A federal judge in Houston has upheld a controversial and potentially precedent-setting 1997 law allowing managed-care enrollees in Texas to sue their health plans for damages in cases of alleged delay or denial of care.
The Sept. 18 ruling by U.S. District Judge Vanessa Gilmore upheld one provision of an HMO reform package passed by the Texas Legislature in May 1997. But it voided another that allowed HMO enrollees to appeal denials of treatment to an independent panel, ruling that federal law prohibits forcing health plans to engage in such a review process. The judge's two-pronged decision could inspire similar laws in other states but also could create problems for the 18 states that now have external review laws on the books.
However, plaintiff Aetna Health Plans and the Texas attorney general's office are working together to try to reinstate the law's independent review provision.
The ability to sue HMOs is a central objective of many patient-protection laws being proposed by several states and at the federal level. The HMO industry has been protected from malpractice and damage lawsuits by the federal Employee Retirement Income Security Act, or ERISA.
ERISA was designed, in part, so employers could negotiate and direct healthcare benefits across state lines and bypass regulations that differ by state.
Several Texas-based subsidiaries of insurance giant Aetna filed suit last year in federal court to overturn that state's "right to sue" law.
Although neither the legislation's opponents nor its backers received all they wanted from the court decision, consumer advocates were quick to declare victory.
Dan Morales, who as Texas attorney general has filed lawsuits against Blue Cross and Blue Shield of Texas, Kaiser Permanente and other health plans, said he was pleased the court upheld "a law that holds HMOs accountable for decisions they make" on the availability or quality of their enrollees' healthcare (Sept. 28, p. 20).
Jamie Court of Santa Monica, Calif.-based Consumers for Quality Care, said the ruling supported the law's central provision: the ability of consumers who are denied care to sue health plans for damages.
"It was a complete victory (that is) really going to fuel our efforts" to pass similar legislation elsewhere, he said.
But Aetna U.S. Healthcare, Aetna's managed-care subsidiary, found something to embrace in Gilmore's decision.
Said David Simon, Aetna's chief legal officer: "The judge appears to have agreed with us" that the law's liability provision cannot be used to challenge benefit and coverage decisions by independent-practice-association-model health plans.

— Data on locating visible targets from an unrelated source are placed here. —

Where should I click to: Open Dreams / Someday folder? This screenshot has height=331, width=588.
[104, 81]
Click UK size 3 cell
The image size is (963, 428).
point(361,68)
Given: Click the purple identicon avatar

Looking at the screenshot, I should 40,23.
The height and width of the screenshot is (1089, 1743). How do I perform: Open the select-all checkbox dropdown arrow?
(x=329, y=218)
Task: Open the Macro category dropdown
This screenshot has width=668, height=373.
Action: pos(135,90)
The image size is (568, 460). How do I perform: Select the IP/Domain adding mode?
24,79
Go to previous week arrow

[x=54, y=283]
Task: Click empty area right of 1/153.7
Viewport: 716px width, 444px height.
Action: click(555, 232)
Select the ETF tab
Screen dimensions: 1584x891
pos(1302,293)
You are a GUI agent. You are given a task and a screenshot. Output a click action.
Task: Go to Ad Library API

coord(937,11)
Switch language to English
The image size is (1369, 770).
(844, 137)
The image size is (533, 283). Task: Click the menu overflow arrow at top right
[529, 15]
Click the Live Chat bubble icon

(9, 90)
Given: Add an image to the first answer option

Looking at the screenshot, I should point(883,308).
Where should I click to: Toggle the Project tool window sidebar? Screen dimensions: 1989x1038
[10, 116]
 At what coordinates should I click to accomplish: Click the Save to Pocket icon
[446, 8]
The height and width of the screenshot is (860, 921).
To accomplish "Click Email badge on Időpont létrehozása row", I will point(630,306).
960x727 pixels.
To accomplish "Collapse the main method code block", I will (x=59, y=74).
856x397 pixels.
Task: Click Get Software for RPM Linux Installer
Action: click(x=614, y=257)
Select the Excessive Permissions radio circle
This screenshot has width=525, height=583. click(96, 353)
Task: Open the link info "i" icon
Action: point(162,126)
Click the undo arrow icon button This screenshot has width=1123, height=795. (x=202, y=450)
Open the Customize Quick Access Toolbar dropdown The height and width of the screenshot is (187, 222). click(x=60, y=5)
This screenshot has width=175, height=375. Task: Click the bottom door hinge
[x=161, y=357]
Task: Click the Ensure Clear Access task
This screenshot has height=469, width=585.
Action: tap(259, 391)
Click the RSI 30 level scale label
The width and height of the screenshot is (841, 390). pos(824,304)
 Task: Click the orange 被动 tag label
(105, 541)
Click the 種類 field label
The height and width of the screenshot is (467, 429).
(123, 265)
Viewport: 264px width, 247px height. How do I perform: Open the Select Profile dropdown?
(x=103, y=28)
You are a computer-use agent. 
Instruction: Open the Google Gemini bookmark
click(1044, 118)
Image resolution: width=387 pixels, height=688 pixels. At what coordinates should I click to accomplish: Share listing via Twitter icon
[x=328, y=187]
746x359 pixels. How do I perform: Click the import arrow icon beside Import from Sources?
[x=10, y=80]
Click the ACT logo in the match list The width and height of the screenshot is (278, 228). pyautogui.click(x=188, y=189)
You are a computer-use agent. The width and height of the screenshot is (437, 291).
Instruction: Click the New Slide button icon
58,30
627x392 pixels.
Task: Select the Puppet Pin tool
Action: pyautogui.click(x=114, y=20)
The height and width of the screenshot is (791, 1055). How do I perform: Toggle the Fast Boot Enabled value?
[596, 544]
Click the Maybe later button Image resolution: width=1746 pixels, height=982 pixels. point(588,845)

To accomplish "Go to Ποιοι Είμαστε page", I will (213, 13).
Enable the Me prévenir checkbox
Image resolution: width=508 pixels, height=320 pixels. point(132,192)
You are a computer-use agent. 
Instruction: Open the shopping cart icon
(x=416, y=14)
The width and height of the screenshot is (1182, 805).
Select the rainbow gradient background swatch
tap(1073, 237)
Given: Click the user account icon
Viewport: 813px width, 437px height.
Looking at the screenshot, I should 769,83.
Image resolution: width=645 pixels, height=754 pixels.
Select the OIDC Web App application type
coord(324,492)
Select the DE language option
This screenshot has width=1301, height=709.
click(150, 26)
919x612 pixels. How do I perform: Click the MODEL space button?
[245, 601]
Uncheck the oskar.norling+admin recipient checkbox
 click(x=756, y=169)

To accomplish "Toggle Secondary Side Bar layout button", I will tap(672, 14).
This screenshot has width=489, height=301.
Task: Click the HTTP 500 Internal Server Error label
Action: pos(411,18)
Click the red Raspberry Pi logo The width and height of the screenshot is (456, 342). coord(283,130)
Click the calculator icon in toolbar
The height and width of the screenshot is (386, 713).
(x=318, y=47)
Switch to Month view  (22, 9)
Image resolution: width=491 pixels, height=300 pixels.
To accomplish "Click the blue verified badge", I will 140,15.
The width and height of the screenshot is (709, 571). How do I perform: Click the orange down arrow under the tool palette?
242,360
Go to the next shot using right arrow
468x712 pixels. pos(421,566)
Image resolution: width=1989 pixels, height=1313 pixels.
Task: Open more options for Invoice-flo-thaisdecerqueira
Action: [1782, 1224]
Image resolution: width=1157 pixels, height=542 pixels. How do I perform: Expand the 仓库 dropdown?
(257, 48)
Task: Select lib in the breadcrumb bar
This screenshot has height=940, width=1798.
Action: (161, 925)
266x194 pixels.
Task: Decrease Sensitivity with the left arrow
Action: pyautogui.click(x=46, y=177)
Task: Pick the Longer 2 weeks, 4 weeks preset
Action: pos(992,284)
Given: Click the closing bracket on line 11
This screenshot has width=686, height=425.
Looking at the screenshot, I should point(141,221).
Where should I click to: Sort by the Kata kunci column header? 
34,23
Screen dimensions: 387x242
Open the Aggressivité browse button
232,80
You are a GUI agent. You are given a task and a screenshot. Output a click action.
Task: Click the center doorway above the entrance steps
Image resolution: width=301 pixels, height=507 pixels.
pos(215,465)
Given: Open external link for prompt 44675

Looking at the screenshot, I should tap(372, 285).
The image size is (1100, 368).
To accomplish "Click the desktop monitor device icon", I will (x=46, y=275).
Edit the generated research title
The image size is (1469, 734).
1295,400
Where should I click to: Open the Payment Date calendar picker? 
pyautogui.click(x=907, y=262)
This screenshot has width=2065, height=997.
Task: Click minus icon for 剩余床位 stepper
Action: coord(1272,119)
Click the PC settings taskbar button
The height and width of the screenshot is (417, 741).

Instead, he said, those liability provisions relate to negligence in the "actual performance (of medical services) . . . and we don't provide medical services."
Consumer groups and the Texas Medical Association, which supported the original law, vehemently disagreed with Simon's interpretation of the decision.
Each side has 30 days from the date of the Gilmore ruling to make an appeal, according to spokesmen for Aetna and the Texas attorney general's office.
Aetna is working with the attorney general's office to stay the portion of the judge's decision striking down the independent review panel-the only issue on which the two sides agree-"while considering a review process that complies with applicable law," Simon said.
Aetna favors the review panel as the best of the original law's provisions.